Aussi n'est-il pas toujours consolant, le spectacle offert par la foule d'émigrants qui s'embarquent, sans cesse attirés vers les pays lointains comme vers un mirage trop souvent trompeur.


Des familles entières s'expatrient. Parmi elles, les Allemands sont en majorité, et le gros de l'émigration se dirige généralement vers les États-Unis.

Nous l'avons dit et nous le répétons, ces départs sont parfois navrants. Beaucoup d'entre les émigrants, ont réuni leurs suprêmes ressources pour payer le prix du passage.

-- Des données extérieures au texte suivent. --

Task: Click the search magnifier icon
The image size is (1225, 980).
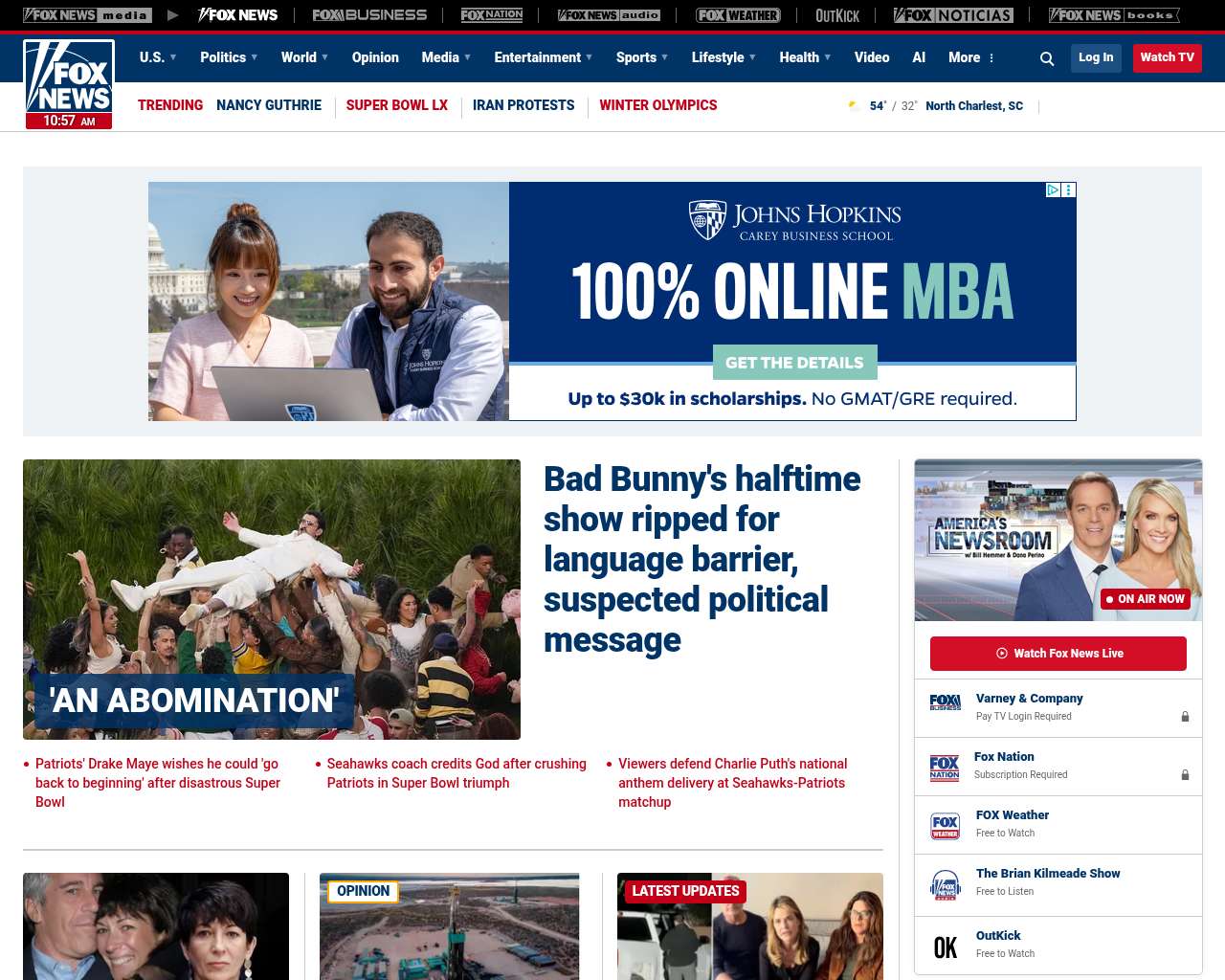Action: (1047, 58)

Des Sociétés spéciales distribuent bien quelques secours, payent, au besoin, le voyage, mais les secours sont précaires et la misère n'en reste pas moins, hélas! trop visible.

N'oublions pas, cependant, d'ajouter, pour l'honneur de la bienfaisance française, que nos navires sont très hospitaliers aux émigrants.

Salon d'un transatlantique.

Il faudrait plus d'une journée, si l'on voulait voir, jusque dans les plus petits détails, un de ces grands steamers. Partout des escaliers conduisent aux différents étages et, avec un peu de sang-froid, à l'heure d'un sinistre, on arriverait sans peine sur le pont. Par malheur, c'est toujours le sang-froid qui manque et la peur cause d'irrémédiables catastrophes.

On juge des qualités de premier ordre dont un capitaine de navire doit être doué. Nulle part, plus qu'à bord d'un bâtiment, un chef n'a besoin de prudence vigilante, d'autorité morale, de décision courageuse.